## [WORK REQUIRED]
From the line containing "This screenshot has" through the last line of the data, both ends included, write out every line exactly; omit the pictures.
⟨
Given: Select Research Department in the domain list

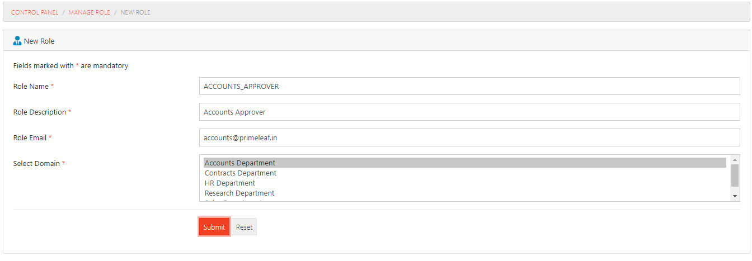Looking at the screenshot, I should [x=464, y=193].
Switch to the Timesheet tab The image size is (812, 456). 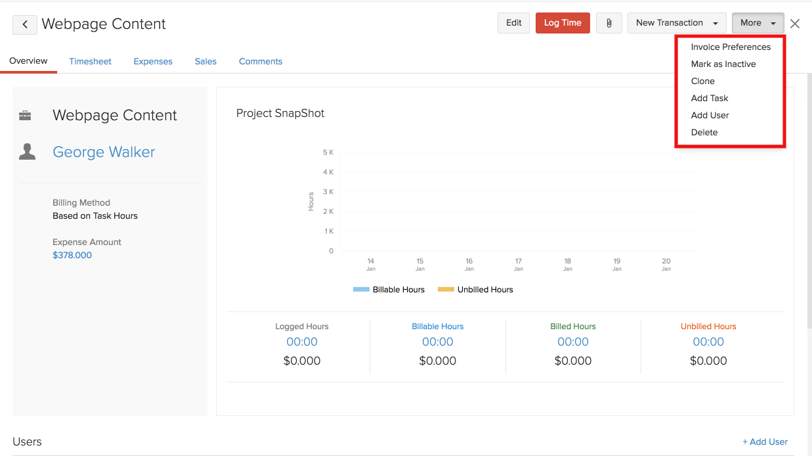click(x=90, y=62)
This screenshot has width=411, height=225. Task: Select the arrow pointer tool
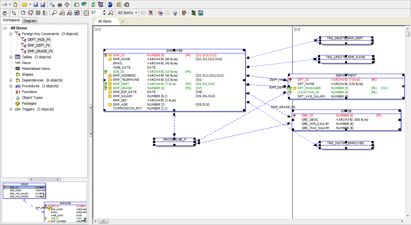click(13, 13)
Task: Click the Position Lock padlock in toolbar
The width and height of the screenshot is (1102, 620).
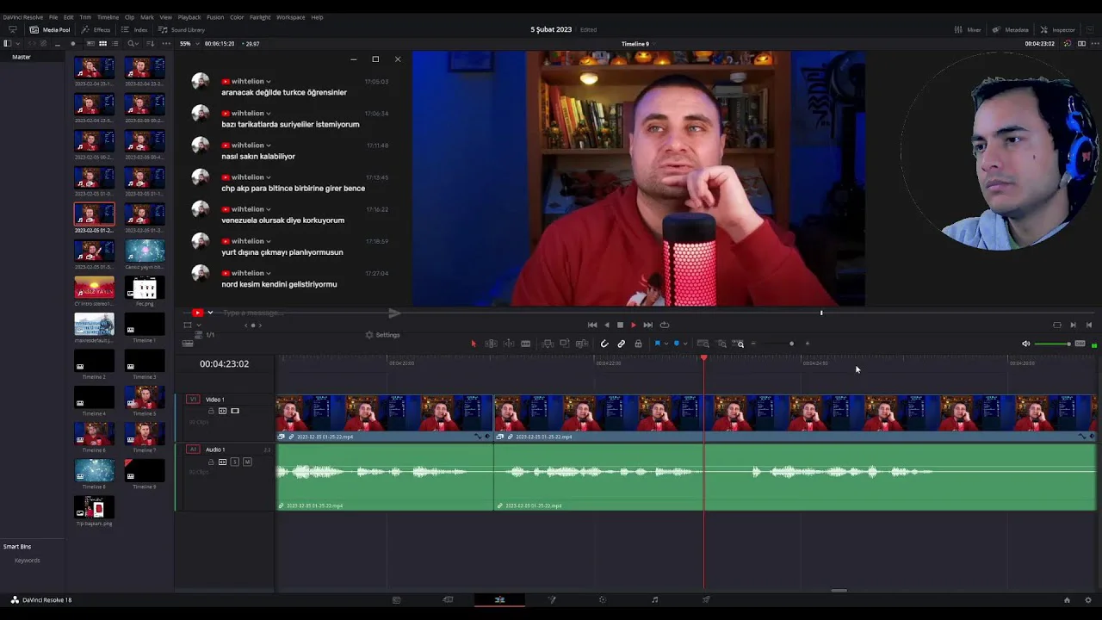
⟩
## [FINAL ANSWER]
This screenshot has width=411, height=225. Task: Select the arrow pointer tool
click(13, 13)
Task: Click the Position Lock padlock in toolbar
The width and height of the screenshot is (1102, 620).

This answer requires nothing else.